Problem to work on – The lines to repeat are those below from the one containing "[Toggle primary menu] (378, 25)" down to the one containing "Articles récents (831, 1630)", both included; reproduce them exactly and nothing else.

============================================================

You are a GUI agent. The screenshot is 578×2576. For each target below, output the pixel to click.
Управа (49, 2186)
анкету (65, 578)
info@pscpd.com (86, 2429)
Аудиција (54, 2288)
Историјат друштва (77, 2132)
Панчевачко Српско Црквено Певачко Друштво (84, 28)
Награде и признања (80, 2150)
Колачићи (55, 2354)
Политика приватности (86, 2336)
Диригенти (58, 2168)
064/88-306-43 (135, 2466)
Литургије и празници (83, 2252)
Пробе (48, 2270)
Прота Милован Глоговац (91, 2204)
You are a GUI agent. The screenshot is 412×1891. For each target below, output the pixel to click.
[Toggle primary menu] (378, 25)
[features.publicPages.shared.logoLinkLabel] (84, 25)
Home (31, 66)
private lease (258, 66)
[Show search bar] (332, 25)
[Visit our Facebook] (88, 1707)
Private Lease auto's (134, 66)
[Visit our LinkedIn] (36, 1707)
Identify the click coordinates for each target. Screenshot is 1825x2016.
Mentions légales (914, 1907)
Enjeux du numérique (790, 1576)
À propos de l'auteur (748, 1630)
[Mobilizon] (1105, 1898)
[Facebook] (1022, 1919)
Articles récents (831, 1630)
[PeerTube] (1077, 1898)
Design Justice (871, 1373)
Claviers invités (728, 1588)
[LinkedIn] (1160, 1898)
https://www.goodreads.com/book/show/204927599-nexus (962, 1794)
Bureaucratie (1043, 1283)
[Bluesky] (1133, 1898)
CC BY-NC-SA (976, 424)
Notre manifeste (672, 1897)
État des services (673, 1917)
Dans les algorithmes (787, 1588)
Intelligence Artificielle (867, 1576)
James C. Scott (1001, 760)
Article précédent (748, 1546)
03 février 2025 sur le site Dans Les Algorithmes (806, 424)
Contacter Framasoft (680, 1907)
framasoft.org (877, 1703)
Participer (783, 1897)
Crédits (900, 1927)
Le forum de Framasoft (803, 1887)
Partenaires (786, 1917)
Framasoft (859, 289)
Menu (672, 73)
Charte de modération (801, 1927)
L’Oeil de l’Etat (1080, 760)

============================================================

Reply –
[Toggle primary menu] (378, 25)
[features.publicPages.shared.logoLinkLabel] (84, 25)
Home (31, 66)
private lease (258, 66)
[Show search bar] (332, 25)
[Visit our Facebook] (88, 1707)
Private Lease auto's (134, 66)
[Visit our LinkedIn] (36, 1707)
Identify the click coordinates for each target. Screenshot is 1825x2016.
Mentions légales (914, 1907)
Enjeux du numérique (790, 1576)
À propos de l'auteur (748, 1630)
[Mobilizon] (1105, 1898)
[Facebook] (1022, 1919)
Articles récents (831, 1630)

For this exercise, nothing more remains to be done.